HOW TO COMPLETE THIS TASK: The required output is the line that contains "Expand the Charlottesville 2.0 server menu" through the last line of the data, retyped verbatim and with nothing added.

Saved entries
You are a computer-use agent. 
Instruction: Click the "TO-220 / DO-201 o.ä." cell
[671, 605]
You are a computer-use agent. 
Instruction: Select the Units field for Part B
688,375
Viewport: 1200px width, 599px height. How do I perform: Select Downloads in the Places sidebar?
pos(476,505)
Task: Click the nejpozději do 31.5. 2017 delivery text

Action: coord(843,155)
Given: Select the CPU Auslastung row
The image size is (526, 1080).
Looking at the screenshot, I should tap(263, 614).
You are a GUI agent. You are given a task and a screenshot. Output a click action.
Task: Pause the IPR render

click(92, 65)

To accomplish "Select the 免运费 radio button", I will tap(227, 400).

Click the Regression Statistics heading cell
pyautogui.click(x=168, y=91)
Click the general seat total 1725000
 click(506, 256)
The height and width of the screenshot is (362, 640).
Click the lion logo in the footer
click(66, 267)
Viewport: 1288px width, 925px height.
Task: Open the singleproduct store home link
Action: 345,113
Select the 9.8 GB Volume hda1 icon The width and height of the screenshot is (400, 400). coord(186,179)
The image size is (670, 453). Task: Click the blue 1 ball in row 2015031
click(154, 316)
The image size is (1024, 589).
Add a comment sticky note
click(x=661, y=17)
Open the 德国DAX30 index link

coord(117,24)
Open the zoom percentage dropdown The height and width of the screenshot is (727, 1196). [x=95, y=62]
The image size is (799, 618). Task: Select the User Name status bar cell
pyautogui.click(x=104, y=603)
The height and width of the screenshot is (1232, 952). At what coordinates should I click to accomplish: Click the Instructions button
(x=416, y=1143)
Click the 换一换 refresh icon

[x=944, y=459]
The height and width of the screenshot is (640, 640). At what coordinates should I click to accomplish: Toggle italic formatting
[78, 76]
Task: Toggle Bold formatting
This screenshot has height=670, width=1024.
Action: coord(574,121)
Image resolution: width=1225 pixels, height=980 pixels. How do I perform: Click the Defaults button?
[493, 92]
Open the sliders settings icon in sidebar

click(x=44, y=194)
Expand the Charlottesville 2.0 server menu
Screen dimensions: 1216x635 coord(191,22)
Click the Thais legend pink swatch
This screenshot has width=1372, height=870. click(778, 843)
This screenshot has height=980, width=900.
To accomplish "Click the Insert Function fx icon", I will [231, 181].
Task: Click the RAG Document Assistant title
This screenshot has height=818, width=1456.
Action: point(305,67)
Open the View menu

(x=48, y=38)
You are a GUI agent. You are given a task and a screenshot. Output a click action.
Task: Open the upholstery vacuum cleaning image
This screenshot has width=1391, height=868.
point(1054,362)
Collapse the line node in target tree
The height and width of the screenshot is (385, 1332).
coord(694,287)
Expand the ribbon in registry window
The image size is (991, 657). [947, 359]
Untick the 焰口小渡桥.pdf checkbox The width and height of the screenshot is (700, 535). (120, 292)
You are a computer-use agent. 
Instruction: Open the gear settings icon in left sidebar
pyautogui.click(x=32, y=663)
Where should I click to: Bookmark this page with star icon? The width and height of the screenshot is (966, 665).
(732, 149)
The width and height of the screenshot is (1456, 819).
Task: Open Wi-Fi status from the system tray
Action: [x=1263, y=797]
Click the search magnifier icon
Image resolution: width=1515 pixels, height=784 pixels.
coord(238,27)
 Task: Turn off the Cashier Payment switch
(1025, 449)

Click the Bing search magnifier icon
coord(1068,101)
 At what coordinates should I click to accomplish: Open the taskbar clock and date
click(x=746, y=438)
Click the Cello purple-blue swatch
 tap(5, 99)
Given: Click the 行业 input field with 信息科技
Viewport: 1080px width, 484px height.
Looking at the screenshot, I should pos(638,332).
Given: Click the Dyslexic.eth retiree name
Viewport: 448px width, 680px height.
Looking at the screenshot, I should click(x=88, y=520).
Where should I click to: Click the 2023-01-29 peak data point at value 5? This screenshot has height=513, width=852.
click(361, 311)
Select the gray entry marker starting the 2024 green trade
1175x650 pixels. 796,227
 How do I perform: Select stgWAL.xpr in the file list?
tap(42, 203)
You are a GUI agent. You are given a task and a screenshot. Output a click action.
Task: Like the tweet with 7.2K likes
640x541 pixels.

SOLUTION FOR THIS TASK:
Expand the Charlottesville 2.0 server menu
Screen dimensions: 1216x635 coord(191,22)
Click the Thais legend pink swatch
This screenshot has width=1372, height=870. click(778, 843)
This screenshot has height=980, width=900.
To accomplish "Click the Insert Function fx icon", I will [231, 181].
Task: Click the RAG Document Assistant title
This screenshot has height=818, width=1456.
Action: point(305,67)
Open the View menu

(x=48, y=38)
You are a GUI agent. You are given a task and a screenshot. Output a click action.
Task: Open the upholstery vacuum cleaning image
This screenshot has width=1391, height=868.
point(1054,362)
Collapse the line node in target tree
The height and width of the screenshot is (385, 1332).
coord(694,287)
Expand the ribbon in registry window
The image size is (991, 657). [947, 359]
Untick the 焰口小渡桥.pdf checkbox The width and height of the screenshot is (700, 535). (120, 292)
You are a computer-use agent. 
Instruction: Open the gear settings icon in left sidebar
pyautogui.click(x=32, y=663)
Where should I click to: Bookmark this page with star icon? The width and height of the screenshot is (966, 665).
(732, 149)
The width and height of the screenshot is (1456, 819).
Task: Open Wi-Fi status from the system tray
Action: [x=1263, y=797]
Click the search magnifier icon
Image resolution: width=1515 pixels, height=784 pixels.
coord(238,27)
 Task: Turn off the Cashier Payment switch
(1025, 449)

Click the Bing search magnifier icon
coord(1068,101)
 At what coordinates should I click to accomplish: Open the taskbar clock and date
click(x=746, y=438)
Click the Cello purple-blue swatch
 tap(5, 99)
Given: Click the 行业 input field with 信息科技
Viewport: 1080px width, 484px height.
Looking at the screenshot, I should pos(638,332).
Given: Click the Dyslexic.eth retiree name
Viewport: 448px width, 680px height.
Looking at the screenshot, I should click(x=88, y=520).
Where should I click to: Click the 2023-01-29 peak data point at value 5? This screenshot has height=513, width=852.
click(361, 311)
Select the gray entry marker starting the 2024 green trade
1175x650 pixels. 796,227
 How do I perform: Select stgWAL.xpr in the file list?
tap(42, 203)
You are a GUI agent. You are given a task and a screenshot. Output a click action.
Task: Like the tweet with 7.2K likes
640x541 pixels.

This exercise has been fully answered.